La Cassazione non fa sconti a Fabrizio Corona: “Deve stare altri 9 mesi in carcere”

venerdì 19 Marzo 9:55 - di Giovanni Pasero
Cassazione Corona

La prima sezione penale della Corte di cassazione ha dichiarato inammissibile il ricorso che Fabrizio Corona aveva proposto contro la decisione del Tribunale di sorveglianza di Milano del 13 ottobre scorso, che aveva accolto la proposta di revoca di un periodo di nove mesi di affidamento in prova.

Corona è attualmente ricoverato all’ospedale milanese Niguarda, nel reparto psichiatria, dove è piantonato e sorvegliato 24 ore su 24. Nei giorni scorsi avrebbe compiuto una serie di atti di autolesionismo. Era finito in ospedale la scorsa settimana, dopo essersi ferito come segno di protesta per la decisione del Tribunale di Sorveglianza di Milano di revocargli gli arresti domiciliari per recluderlo nella casa circondariale di Opera.

La Cassazione conferma il carcere per Fabrizio Corona

Dopo questa sentenza della Cassazione, Corona dovrà scontare di nuovo 9 mesi di reclusione che aveva già scontato, in affidamento terapeutico, tra febbraio e novembre 2018.

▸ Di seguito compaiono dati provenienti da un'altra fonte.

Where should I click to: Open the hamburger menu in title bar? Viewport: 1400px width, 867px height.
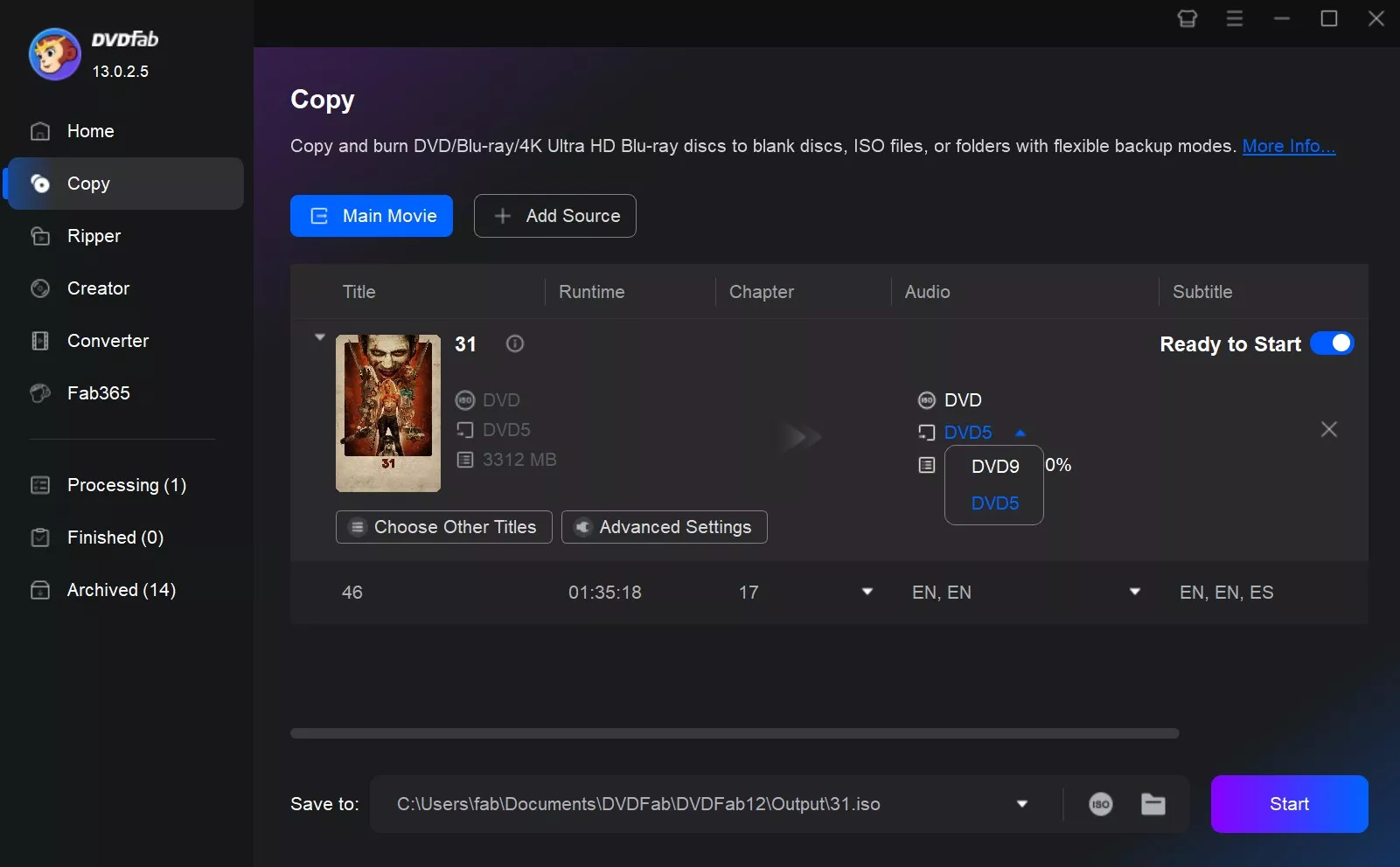coord(1234,18)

“Hai fatto tante stronzate nella vita” ma “con la scusa di sommare le tue colossali cazzate” i giudici “ti hanno dato 14 anni di prigione. E qui, secondo me, sta la grande ingiustizia della giustizia italiana”. Lo ha scritto nei giorni scorsi, dai suoi canali social, Adriano Celentano in una lettera a Fabrizio Corona dopo averlo visto da Giletti e all’alba della sua nuova incarcerazione.

“Caro Fabrizio – scrive il Molleggiato a Corona – anch’ io, come chiunque abbia potuto vedere la scena straziante trasmessa da Giletti, sono rimasto profondamente colpito nel vedere il dolore e la disperazione di una madre che, aggrappata alla tua giacca, piangeva e ti supplicava di stare calmo. Un dolore così grande che pareva uscire dallo schermo, quasi come a sciogliere una lacrima di chissà quanta gente ti stava guardando. E mentre anch’io, a fatica, cercavo di fermare la mia, di lacrima, tutto ad un tratto, come un fulmine a ciel sereno, il mio pensiero si è fermato su di te. Sulla tua persona… tu hai fatto tante stronzate nella vita… la più grossa e direi la più pericolosa, è quella di aver indotto i giudici a darti una punizione spropositata. Con la scusa di sommare le tue colossali cazzate, cioè ogni cazzata una punizione, ti hanno dato 14 anni di prigione”.

La lettera del Molleggiato al re dei paparazzi

“E qui, secondo me, sta la grande ingiustizia della giustizia italiana. Si danno 14 anni ad uno come te, che ha fatto sì, cose punibili dalla legge, ma non a tal punto da equiparare i tuoi madornali errori di vita a chi uccide una persona. Non si contano i casi di individui che hanno assassinato una o più persone e, solo dopo 5 o 6 anni di buona condotta, escono di prigione. Forse è ora che la politica, anziché intraprendere affari con quei paesi che fanno sparire le persone tagliandole a pezzi, dica qualcosa sull’’arrangiamento-giustizia’”.

“Caro Fabrizio! Il dolore di tua madre è grande, come grande sarà quello di tuo figlio. Un bellissimo ragazzo che si trova ‘nel bel mezzo’ di una grande decisione… che dovrà necessariamente partire da te. Solo tu puoi aggiustare il sentiero, non solo della tua vita, ma quella di tutte quelle persone che aspettano un tuo segnale, comprese le migliaia di persone che ti seguono su Internet. Io ho un idea!!!”, conclude Celentano.